Un secret de Polichinelle !


Aucun texte légal n'interdit la présence de l'avocat dès la garde à vue et devant le procureur ou le juge !  Pourquoi attendre  que le législateur l’organise ? Certains invoquent le secret de l’instruction. C’est de l’hypocrisie et du cynisme ! Tout le monde sait que le prétendu secret de l’instruction  appartient à Polichinelle  à une époque où il n’ya plus une arrestation, plus une déclaration et plus un fait divers qui ne soient connus de la presse avant même que l'encre des procès-verbaux ne soit sèche ! D’autres, dans les palais de justice, craignent des couacs  dans les procès en cours ? Des aveux écartés, des procédures à recommencer et des relaxes dites techniques, c’est parfois le prix à payer quand on n’a pas été prévoyant ! Comme  l’énorme majorité des personnes poursuivies « plaident coupables » dès les premiers pas de l’enquête et restent tête basse jusqu’au jugement, les cas où cela pourrait se produire ne sont pas légion ! 
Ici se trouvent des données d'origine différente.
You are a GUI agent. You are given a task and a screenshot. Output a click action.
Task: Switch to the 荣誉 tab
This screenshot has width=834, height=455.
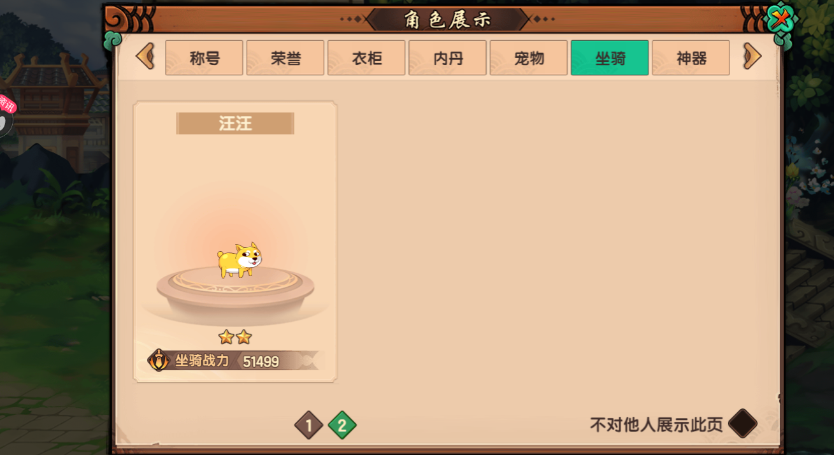pos(285,58)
Une petite révolution culturelle…



Saldüz doit, en réalité, entraîner une petite révolution culturelle chez les policiers et les procureurs, habitués à travailler sans avoir personne ‘dans les pieds’ A l’avenir,   Plus question de cuisiner un suspect jour et nuit pour l'amener à « cracher lemorceau ».   Terminés les aveux extorqués contre une fallacieuse promesse d'indulgence. Fini le mandat d'arrêt agité sous le nez d'un suspect qui aurait le toupet de garder le silence. Aux oubliettes (on l’espère !), l'interrogatoire musclé ou l'audition-marathon !  Moins de risques, enfin, de dossiers qui partent en quenouille à cause du flair incontrôlé d’un policier La conviction forcenée d’un seul policier fut pour beaucoup, dit-on, dans la récente la condamnation (sans preuves) de la parachutiste limbourgeoise, Els Clottemans, par les assises de Tongres : qui sait si, contredit dès le départ  par un avocat, ce policier n’aurait pas changé de cap ?    Chez nombre de policiers et de magistrats,  une métamorphose était déjà en marche depuis longtemps grâce à la science et à la technique. Sans attendre Saldüz et ses conséquences, la religion de l'aveu et la traque obsessionnelle du mensonge avaient déjà, chez les plus avisés, cédé la place à la culture de la preuve matérielle ou scientifique. A quoi bon, il est vrai, vouloir à tout prix forcer quelqu'un à parler en le cuisinant jusqu'à qu'il "craque" alors que son ADN ou son téléphone ont déjà tout révélé ?

Jean-Marie Dermagne, Avocat, ancien bâtonnier  et membre de la commission pénale de l'ordre des Barreaux.